The captain carried in his two hands, held it across his thighs, a short and polished stave of ceiba wood. He held it tight and flexed his fingers round it and the whites of his knuckles showed. He had called her obstinate. The captain was correct in his judgement of Alex Pitt.
‘You should be off the base area within five minutes, out of Playa Grande within thirty minutes. Shit woman, understand me, Playa Grande could be a dangerous place . . .’
‘There is no need to add crude threats to insults, captain. I am merely seeking your co-operation in locating the grave of this woman’s husband. It is a justifiable request . . .’
‘Hear me, five minutes.’
She stood her ground. The captain glowered at her. There were armed men behind him. The widow tugged at her wrist. The widow wanted to be gone. The husband of the woman had been disappeared for four years. She had heard the story: men had come after dark to the house of wood and tin sheets and taken her husband and driven away with him, disappeared him. He would have been killed a day later, or a week later, or a month later. She was familiar with the case history: the man had had the courage to protest that land he farmed had been appropriated for the spread of a cattle finca, had complained to the owner of the finca. She felt the bone fingers stabbing in her flesh. She thought there was no more that she could do. She turned. Their loathing of her speared into her back. She tried to walk straight, as if they should not have the satisfaction of intimidating her. She stepped down from the verandah of the command centre of the military base at Playa Grande. She walked across the parade ground, past the soldiers, and past the armoured cars with their machine guns loaded, and past the sentry’s sandbagged wall. She should never show fear. She held the widow’s hand and felt the fright tremble of the small fist. She walked past the coiled barbed wire of the perimeter fence. The dog in the Land Rover roared for her, bounced at the back window. The widow broke Alex’s grip and scurried, elfin small, to other women who waited outside the camp gate. They were close to each other, the bright-dressed women, talking and gesturing. She tried to stay composed. Her safety was bluff. If she thought all the time of her safety then she might as well take the next flight out to Miami, turn her back on Guatemala and this widow, and the other widows. She poured water from a plastic bottle into the dog’s bowl and let it drink and fondled its neck. The widow came back to her.
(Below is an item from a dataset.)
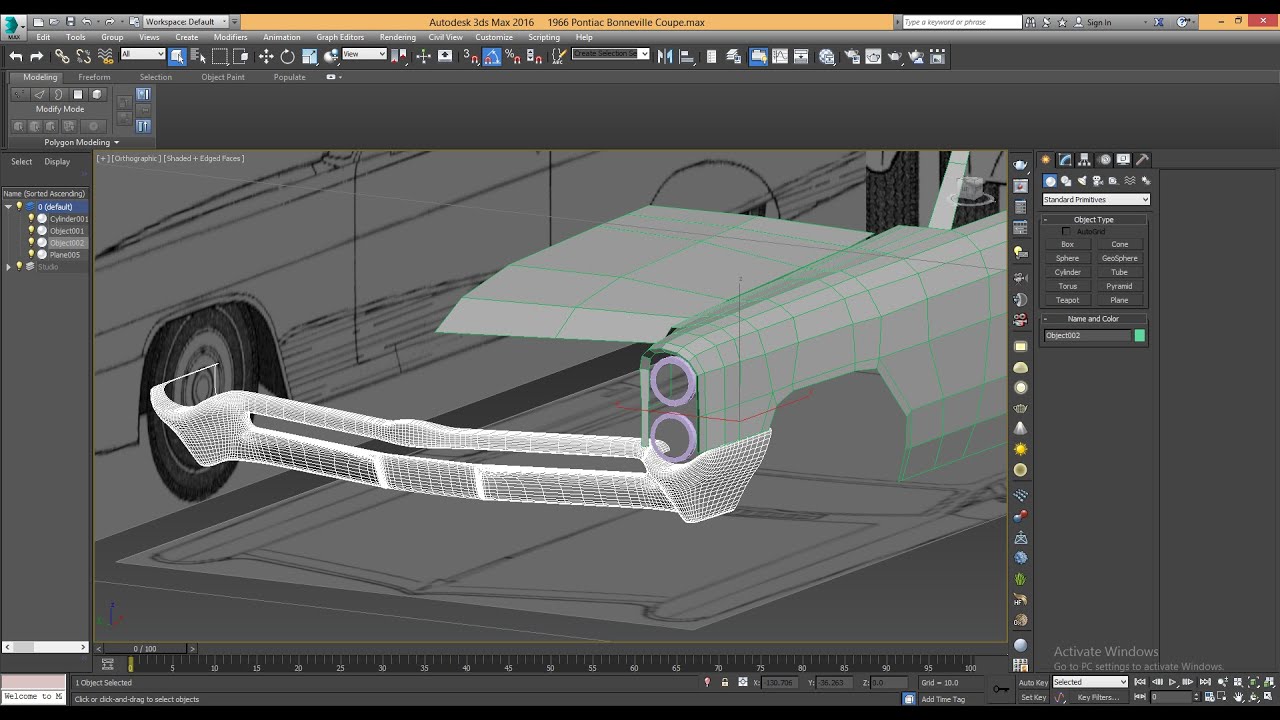The image size is (1280, 720).
Task: Select the Move transform tool
Action: 266,57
‘It was not the right day to come . . .’
‘Any day, any different?’
It was the third time that Alex had accompanied the widow to the army base in the attempt to find the unmarked grave of the disappeared. The first time the captain had laughed at the request for information. The second time he had first kept them waiting five hours, then coolly given a statement that the killings were the work of the communist subversives. She hoped she had hidden it, her fear.
‘Not the right day. There has been a battle. There are many soldiers killed. The battle was in the Petén jungle. Many killed, it is why they were angry, Miss ’Lex. Not the good day.’
She put the water bottle away. She quietened the dog. She helped the widow into the passenger seat of the Land Rover and started the drive back up the wet dirt road to the village.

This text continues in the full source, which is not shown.